Robert Zoellick, President of the World Bank, has created a furore in economic circles by suggesting that world economies should adopt gold as a reference for anchoring national exchange rates. He said: “The system should also consider employing gold as an international reference point of market expectations about inflation, deflation and future currency values.” [1]
While conventional economic thinking sees adopting the gold standard as too radical for consideration, Robert Zoellick’s suggestion may be motivated by the current currency crisis that is destabilising world economies. Nevertheless it has opened an important debate on the benefits of the gold standard.
Major economies are devaluing their currencies, in a calamitous race to the bottom, in order to artificially gain competitive advantage over rivals. They are able to do this simply by printing money or quantitative easing, to use a more modern phrase, due to the ‘fiat’ or paper nature of currencies. However, major dangers lie in hyperinflation or worse ‘stagflation’ where economies are plagued by depression and hyper inflation simultaneously. This would bring huge hardship for people as unemployment would rise at the same time as increased prices for foods, goods and services. Anchoring currencies to the gold value would halt such a disaster.
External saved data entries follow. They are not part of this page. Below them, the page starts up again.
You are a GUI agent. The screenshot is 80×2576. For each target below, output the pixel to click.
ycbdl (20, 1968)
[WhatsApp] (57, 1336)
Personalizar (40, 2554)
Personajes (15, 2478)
It is important at this point to remember that the recessions that are proving so difficult to recover from, which is the primary reason for currency devaluations, were also the result of the huge expansion in liquidity, credit and debt all of which were facilitated by currencies being essentially paper based with no intrinsic value. Fiat based currency facilitates fractional reserve banking which accentuated a boom in credit over the last few decades. However with the colossal expansion of the financial sector asset-bubbles built up because the real economy (market for goods and services) could not keep pace with the growth in financial assets. Consequently, western economies fell into deep recession from which many have yet to recover.
Thus fiat currencies both caused and greatly heightened the economic crisis. With the gold standard however, the world would not be in the current economic mess.
In spite of its manifest advantages some of those who dismiss the ‘gold standard’, which essentially means gold underwriting the total value of the money stock, argue that it harks back to a bygone age and would not be able to support modern global trade. Some insist the price of gold is too variable and would make for a poor reference, and quote the price of gold being $200 an ounce a decade ago to today’s $1400. Others dispute the ability of an economy based on the gold standard to generate sufficient growth to address unemployment.
Taking these points in turn.
Contrary to common opinion the complete removal of any link between currencies and gold is relatively recent – since the collapse of the Bretton Woods agreement in 1971 in fact. Prior to this relatively recent event, in the context of long term trends in global trade, currencies had been partly or completely backed by gold reserves yet international trade expanded, spurring industrialisation across the globe. Indeed if the gold standard causes such an economic constraint, world exports would not have expanded 12-fold and world manufacturing production would not have grown 8-fold as both, in fact, did between1900 and 1960 according to UN statistics. [2]
With respect to the apparent volatility in the gold price being a barrier to the introduction of the gold standard the answer is simple. Since gold is represented in dollar terms the apparent appreciation from $200 to $1400 an ounce in fact reveals the massive devaluation of the dollar due to the serial ‘printing’ of US dollars by every US administration since the removal of the gold standard.
Whether economies that adopt the gold standard are able to generate enough growth to address unemployment is also a misnomer. In actual fact unemployment has not been eradicated in so-called modern fiat currency based economies in spite of high debt financed growth rates. This implies economic growth is not a sufficient condition to address an important cause of poverty. In reality cyclical periods of boom then bust brought on by monetary expansion have increased the long term unemployed and worsened poverty.
Robert Zoellick’s apparent support of the gold standard has been heavily rebuffed by mainly vested interests aiming to close down an important debate that goes to the roots of capitalism. Here Islam with its insistence on a gold standard, based on Quranic texts, offers real solutions to today’s chronic economic realities. It’s a real shame capitalist policymakers are too insecure to engage in a proper debate.